WORK ITEM>
Exclude images and print all the records verbatim.

Data excerpts:
-- -- --
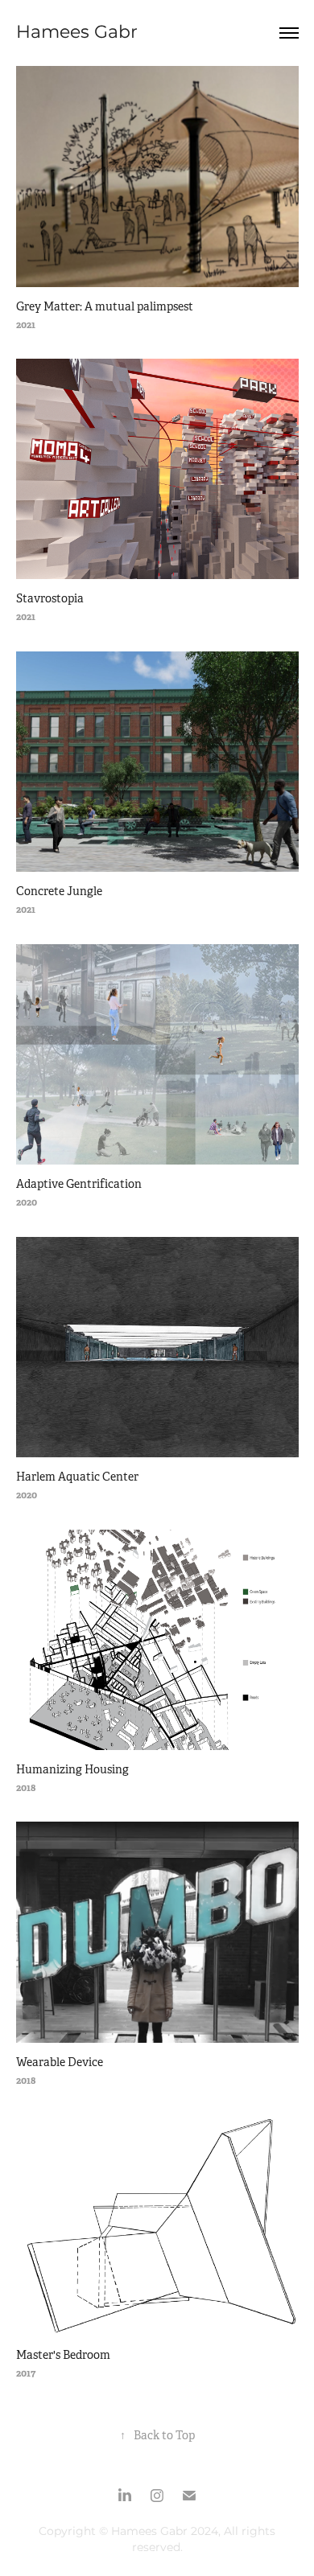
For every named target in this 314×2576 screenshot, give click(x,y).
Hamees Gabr (77, 32)
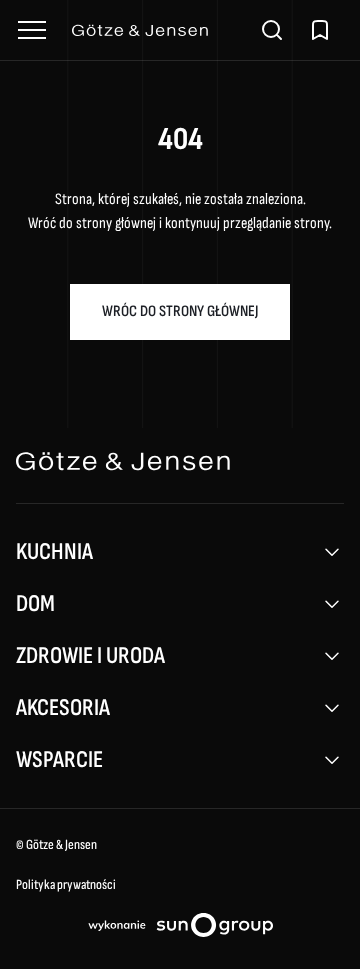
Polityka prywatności (66, 884)
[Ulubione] (320, 30)
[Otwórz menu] (32, 30)
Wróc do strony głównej (180, 311)
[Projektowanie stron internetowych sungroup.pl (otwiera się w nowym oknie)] (180, 929)
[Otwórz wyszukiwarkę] (272, 30)
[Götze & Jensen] (152, 30)
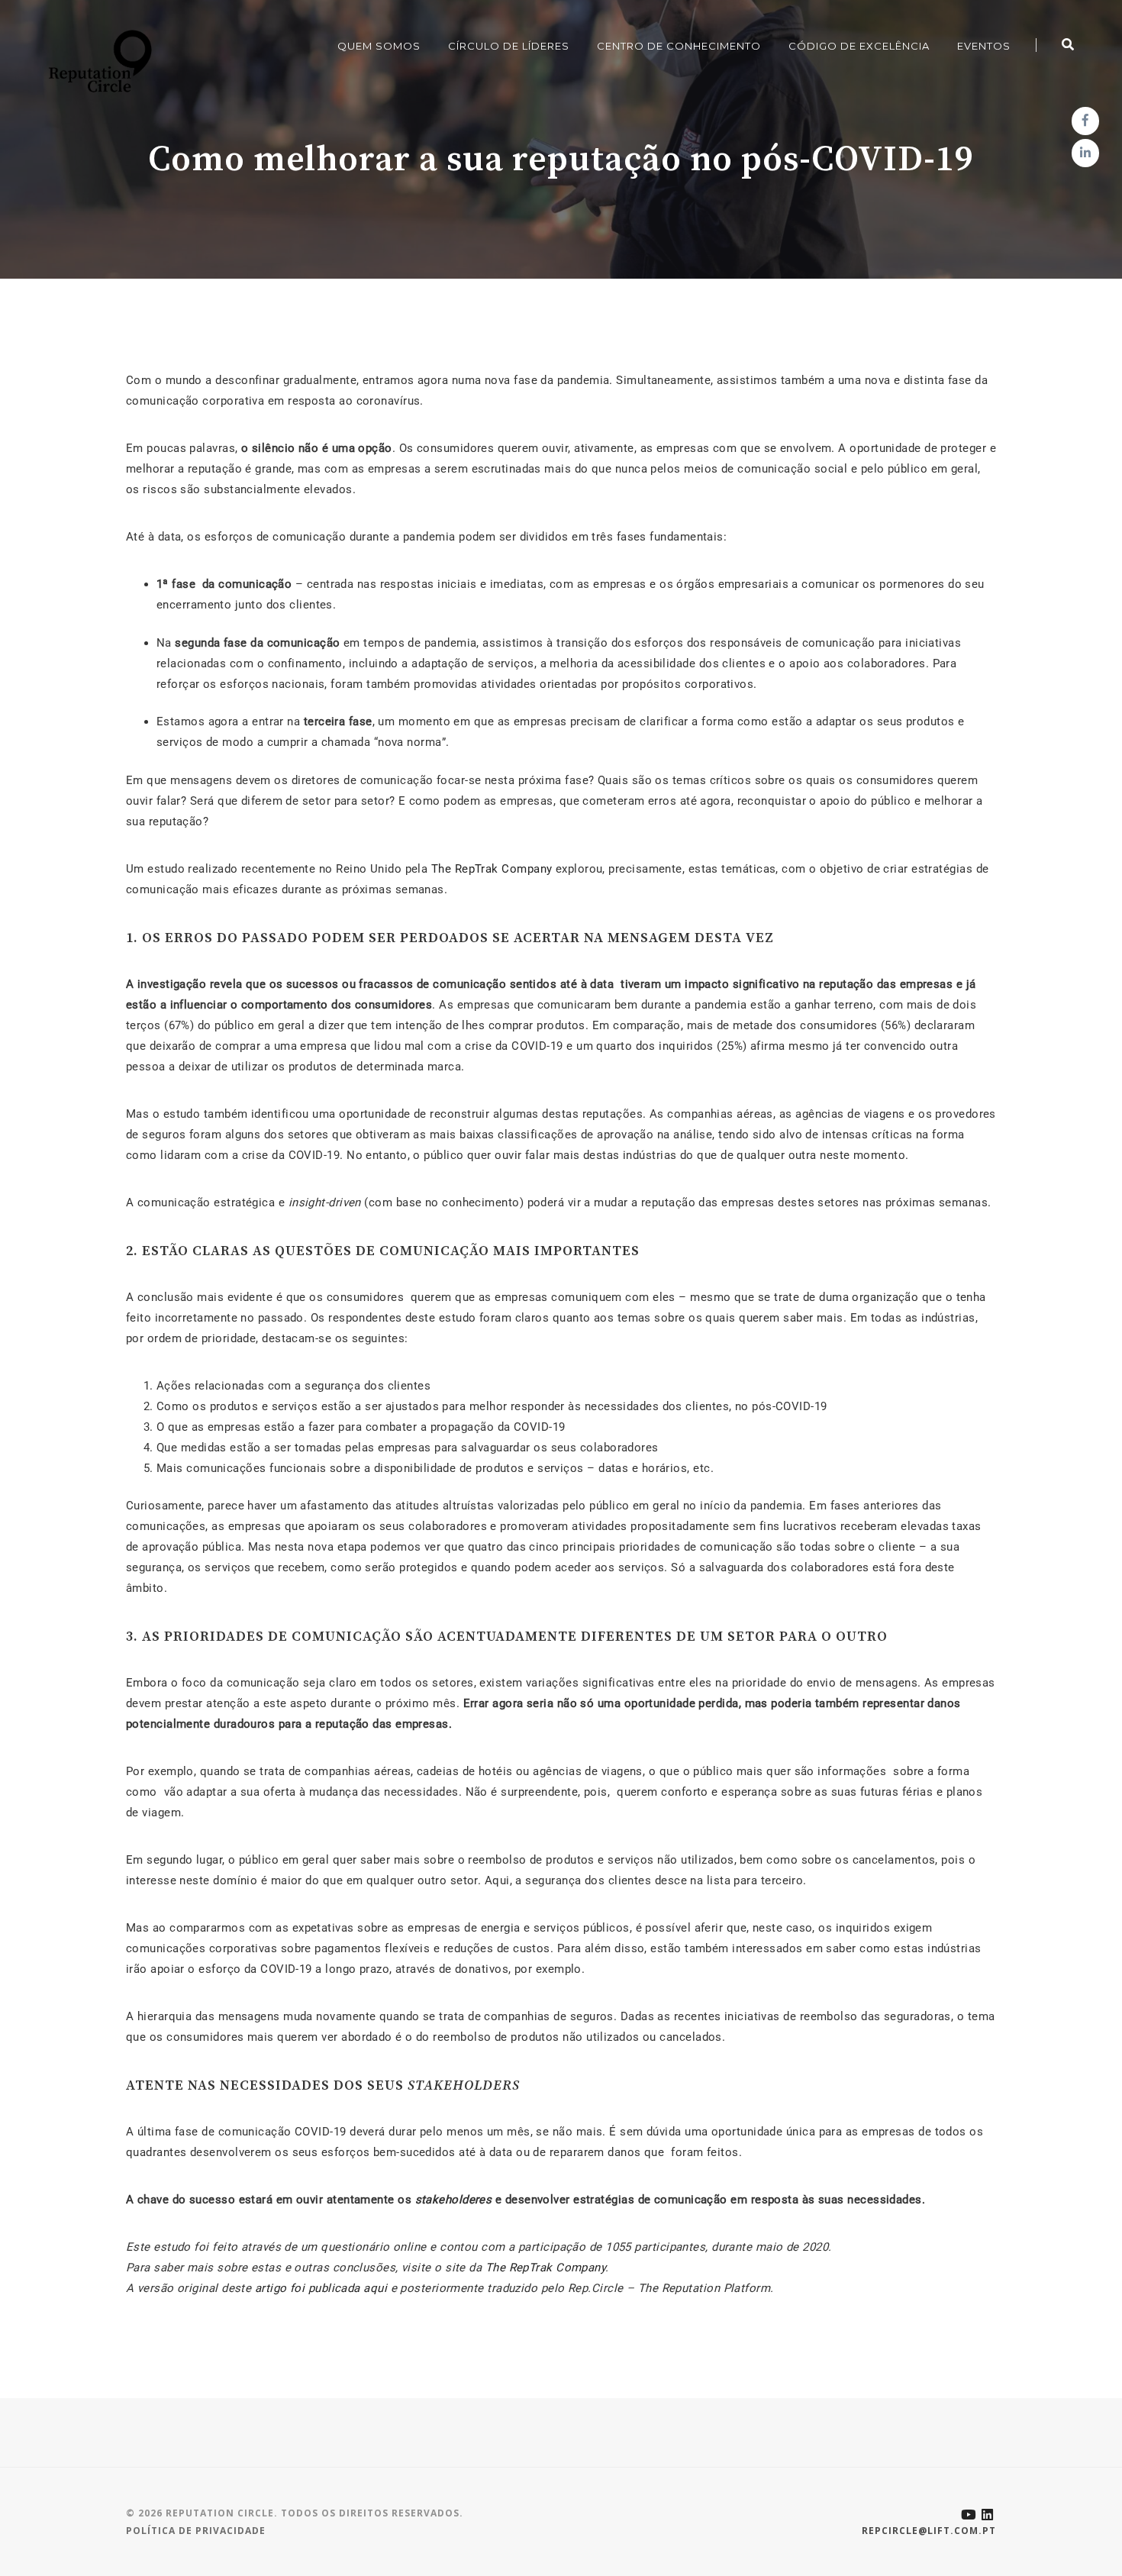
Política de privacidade (196, 2530)
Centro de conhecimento (679, 46)
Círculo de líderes (508, 46)
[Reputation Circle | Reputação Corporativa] (96, 60)
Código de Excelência (859, 46)
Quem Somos (379, 46)
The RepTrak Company (492, 869)
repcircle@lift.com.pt (929, 2530)
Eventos (984, 46)
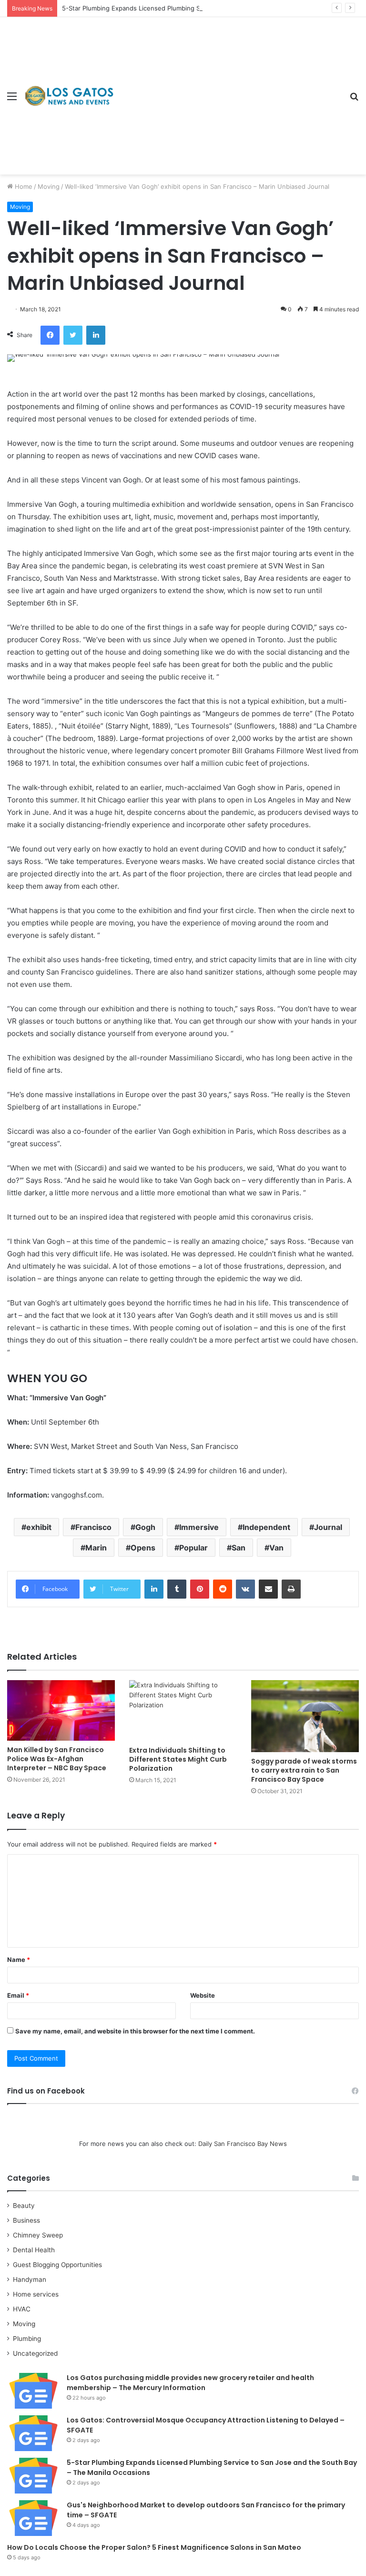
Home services (36, 2294)
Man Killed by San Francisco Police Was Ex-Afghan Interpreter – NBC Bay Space (56, 1759)
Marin (96, 1547)
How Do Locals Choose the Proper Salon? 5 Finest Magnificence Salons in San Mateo (154, 2547)
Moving (49, 186)
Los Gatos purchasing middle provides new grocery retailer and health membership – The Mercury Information (190, 2382)
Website (202, 1995)
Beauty (24, 2205)
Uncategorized (35, 2353)
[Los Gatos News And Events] (69, 95)
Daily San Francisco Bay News (242, 2143)
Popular (193, 1547)
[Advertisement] (228, 88)
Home (22, 186)
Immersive (199, 1527)
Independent (266, 1527)
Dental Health (34, 2250)
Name (18, 1959)
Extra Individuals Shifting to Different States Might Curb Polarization (178, 1759)
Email (18, 1995)
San (238, 1547)
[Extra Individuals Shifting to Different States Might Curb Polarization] (183, 1710)
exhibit (38, 1527)
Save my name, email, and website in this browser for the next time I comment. (135, 2031)
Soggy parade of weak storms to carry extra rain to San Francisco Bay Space (304, 1770)
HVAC (21, 2309)
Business (26, 2220)
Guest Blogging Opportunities (57, 2264)
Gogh (145, 1527)
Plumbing (27, 2338)
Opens (143, 1547)
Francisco (93, 1527)
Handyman (29, 2279)
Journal (328, 1527)
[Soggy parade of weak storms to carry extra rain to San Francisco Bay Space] (305, 1716)
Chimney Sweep (38, 2235)
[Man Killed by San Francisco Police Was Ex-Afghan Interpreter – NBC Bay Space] (61, 1710)
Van (276, 1547)
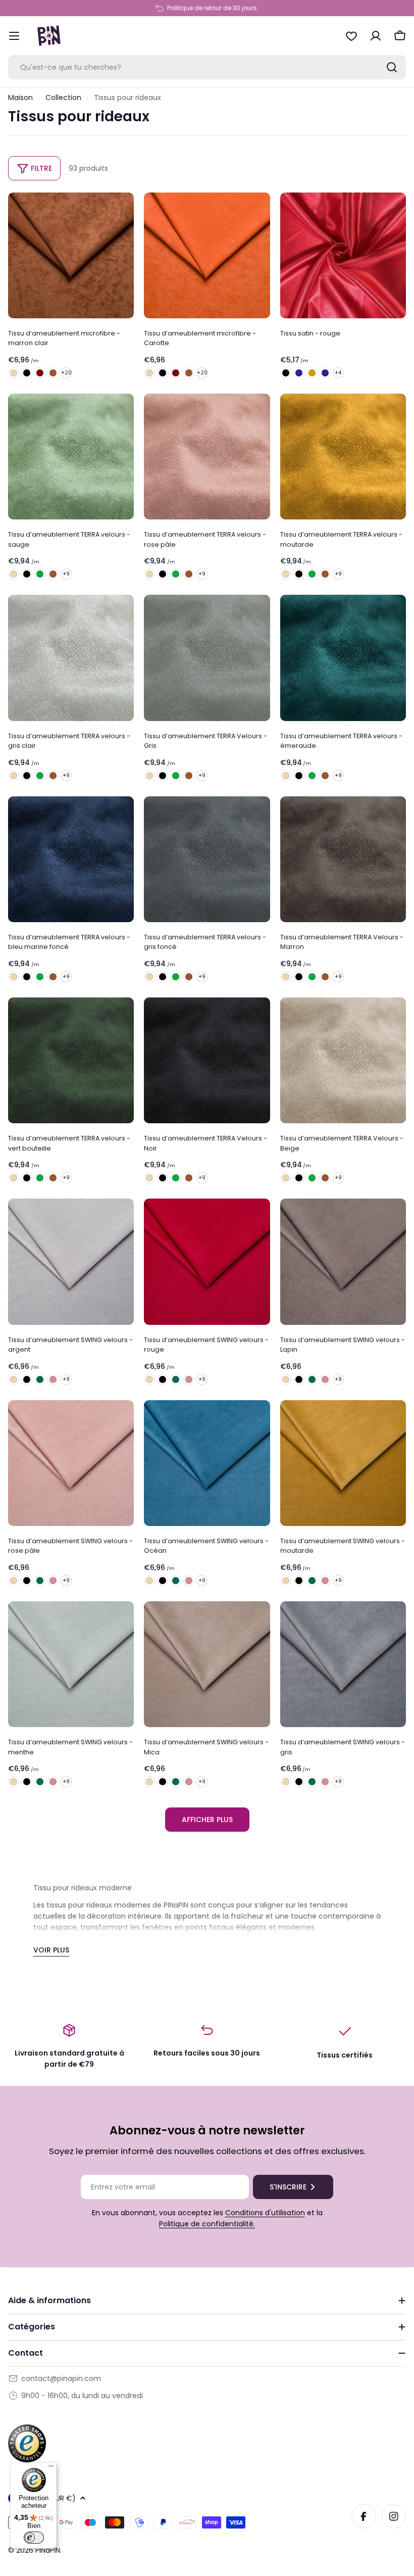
-- -- --
SOLVED EXERCISE>
For every named target in this 314×2576 screenshot, give click(x,y).
Hamees Gabr (77, 32)
Polityka prywatności (66, 884)
[Ulubione] (320, 30)
[Otwórz menu] (32, 30)
Wróc do strony głównej (180, 311)
[Projektowanie stron internetowych sungroup.pl (otwiera się w nowym oknie)] (180, 929)
[Otwórz wyszukiwarkę] (272, 30)
[Götze & Jensen] (152, 30)
Política de privacidade (196, 2530)
Centro de conhecimento (679, 46)
Círculo de líderes (508, 46)
[Reputation Circle | Reputação Corporativa] (96, 60)
Código de Excelência (859, 46)
Quem Somos (379, 46)
The RepTrak Company (492, 869)
repcircle@lift.com.pt (929, 2530)
Eventos (984, 46)
Home services (36, 2294)
Man Killed by San Francisco Police Was Ex-Afghan Interpreter – NBC Bay Space (56, 1759)
Marin (96, 1547)
How Do Locals Choose the Proper Salon? 5 Finest Magnificence Salons in San Mateo (154, 2547)
Moving (49, 186)
Los Gatos purchasing middle provides new grocery retailer and health membership – The Mercury Information (190, 2382)
Website (202, 1995)
Beauty (24, 2205)
Uncategorized (35, 2353)
[Los Gatos News And Events] (69, 95)
Daily San Francisco Bay News (242, 2143)
Popular (193, 1547)
[Advertisement] (228, 88)
Home (22, 186)
Immersive (199, 1527)
Independent (266, 1527)
Dental Health (34, 2250)
Name (18, 1959)
Extra Individuals Shifting to Different States Might Curb Polarization (178, 1759)
Email (18, 1995)
San (238, 1547)
[Extra Individuals Shifting to Different States Might Curb Polarization] (183, 1710)
exhibit (38, 1527)
Save my name, email, and website in this browser for the next time I comment. (135, 2031)
Soggy parade of weak storms to carry extra rain to San Francisco Bay Space (304, 1770)
HVAC (21, 2309)
Business (26, 2220)
Guest Blogging Opportunities (57, 2264)
Gogh (145, 1527)
Plumbing (27, 2338)
Opens (143, 1547)
Francisco (93, 1527)
Handyman (29, 2279)
Journal (328, 1527)
[Soggy parade of weak storms to carry extra rain to San Francisco Bay Space] (305, 1716)
Chimney Sweep (38, 2235)
[Man Killed by San Francisco Police Was Ex-Afghan Interpreter – NBC Bay Space] (61, 1710)
Van (276, 1547)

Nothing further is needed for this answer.